§ REQUIREMENTS:
Report how many lines in the items below contain the string "what", counting only case-exact matches. Give only the number.

>>>>>

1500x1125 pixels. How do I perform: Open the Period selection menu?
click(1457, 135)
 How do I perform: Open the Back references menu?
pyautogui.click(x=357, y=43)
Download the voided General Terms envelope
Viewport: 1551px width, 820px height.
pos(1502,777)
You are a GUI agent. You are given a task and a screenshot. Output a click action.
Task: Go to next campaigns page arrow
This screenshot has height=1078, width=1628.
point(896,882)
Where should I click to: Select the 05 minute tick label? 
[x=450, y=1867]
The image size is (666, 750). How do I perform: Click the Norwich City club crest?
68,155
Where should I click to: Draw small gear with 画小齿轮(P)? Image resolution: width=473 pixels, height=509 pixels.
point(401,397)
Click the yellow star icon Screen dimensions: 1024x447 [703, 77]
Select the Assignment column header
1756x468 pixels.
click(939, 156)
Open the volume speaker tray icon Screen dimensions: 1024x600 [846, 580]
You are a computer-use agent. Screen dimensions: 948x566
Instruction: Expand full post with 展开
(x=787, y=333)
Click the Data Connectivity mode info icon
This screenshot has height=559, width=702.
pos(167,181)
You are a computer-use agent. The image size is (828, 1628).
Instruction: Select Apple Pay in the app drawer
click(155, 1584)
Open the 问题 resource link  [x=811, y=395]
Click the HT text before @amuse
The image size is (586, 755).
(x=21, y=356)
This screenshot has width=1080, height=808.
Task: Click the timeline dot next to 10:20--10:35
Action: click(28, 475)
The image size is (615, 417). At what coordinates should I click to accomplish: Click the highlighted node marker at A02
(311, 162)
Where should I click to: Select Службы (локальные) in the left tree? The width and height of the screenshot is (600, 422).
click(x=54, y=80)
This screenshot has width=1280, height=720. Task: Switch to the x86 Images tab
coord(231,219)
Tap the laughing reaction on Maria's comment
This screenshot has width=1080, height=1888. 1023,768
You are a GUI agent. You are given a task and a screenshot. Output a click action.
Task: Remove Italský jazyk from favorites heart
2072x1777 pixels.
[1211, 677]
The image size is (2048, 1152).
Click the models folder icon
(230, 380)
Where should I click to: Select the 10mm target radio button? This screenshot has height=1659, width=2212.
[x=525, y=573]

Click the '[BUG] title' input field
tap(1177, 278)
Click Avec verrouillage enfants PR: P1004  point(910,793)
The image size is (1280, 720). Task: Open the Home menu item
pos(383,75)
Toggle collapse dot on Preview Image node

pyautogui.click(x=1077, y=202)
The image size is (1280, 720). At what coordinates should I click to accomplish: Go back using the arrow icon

<<<<<

§ REPLY:
2